— start of DOCUMENT SEGMENT —

Netgate Discussion Forum
    • Categories
    • Recent
    • Tags
    • Popular
    • Users
    • Search
    • Register
    • Login

    Intermittent interface blips leading to brief CARP failovers

    Scheduled Pinned Locked Moved HA/CARP/VIPs
    16 Posts 3 Posters 2.9k Views
    Loading More Posts
    • Oldest to Newest
    • Newest to Oldest
    • Most Votes
    Reply
    • Reply as topic
    Log in to reply
    This topic has been deleted. Only users with topic management privileges can see it.
    • D Offline
      dz-015
      last edited by

      Hardware: Jetway JBC 373 mini-ITX system with Intel Atom D525, 2GB RAM, 4 x RealTek 8111 Ethernet ports.

      Software: pfSense 2.1.5 (upgrading to a newer version broke our VPN connections so we had to quickly roll back).

      Configuration: 2 x pfSense firewalls as above; WAN ports have separate IP addresses; LAN ports have a failover IP address using CARP; dedicated Ethernet port for direct CARP connection between firewalls.

— end of DOCUMENT SEGMENT —
— start of DATASET EXCERPT —

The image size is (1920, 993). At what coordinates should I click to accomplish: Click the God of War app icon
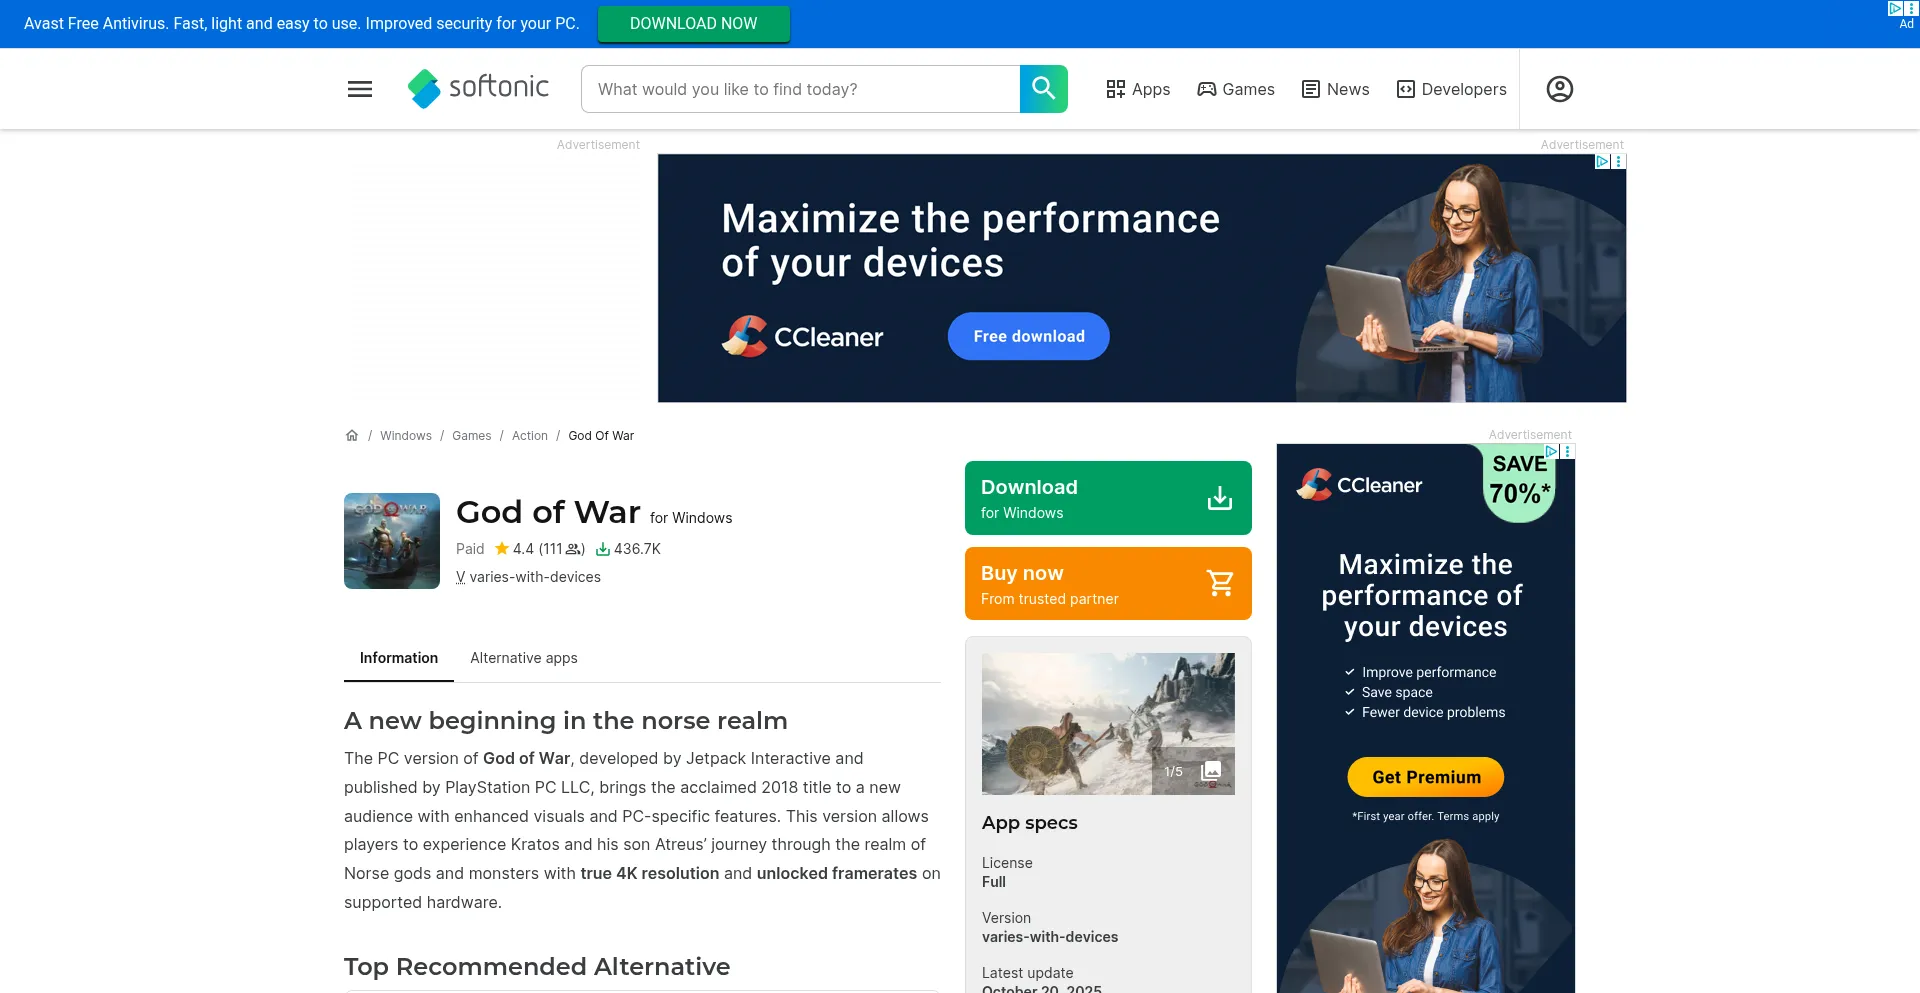tap(392, 541)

— end of DATASET EXCERPT —

Copy the CARP failover forum post from "Software: pfSense 2.1.5" up to and including "connection between firewalls.", replacing "firewalls" with "routers".

Software: pfSense 2.1.5 (upgrading to a newer version broke our VPN connections so we had to quickly roll back).

      Configuration: 2 x pfSense routers as above; WAN ports have separate IP addresses; LAN ports have a failover IP address using CARP; dedicated Ethernet port for direct CARP connection between routers.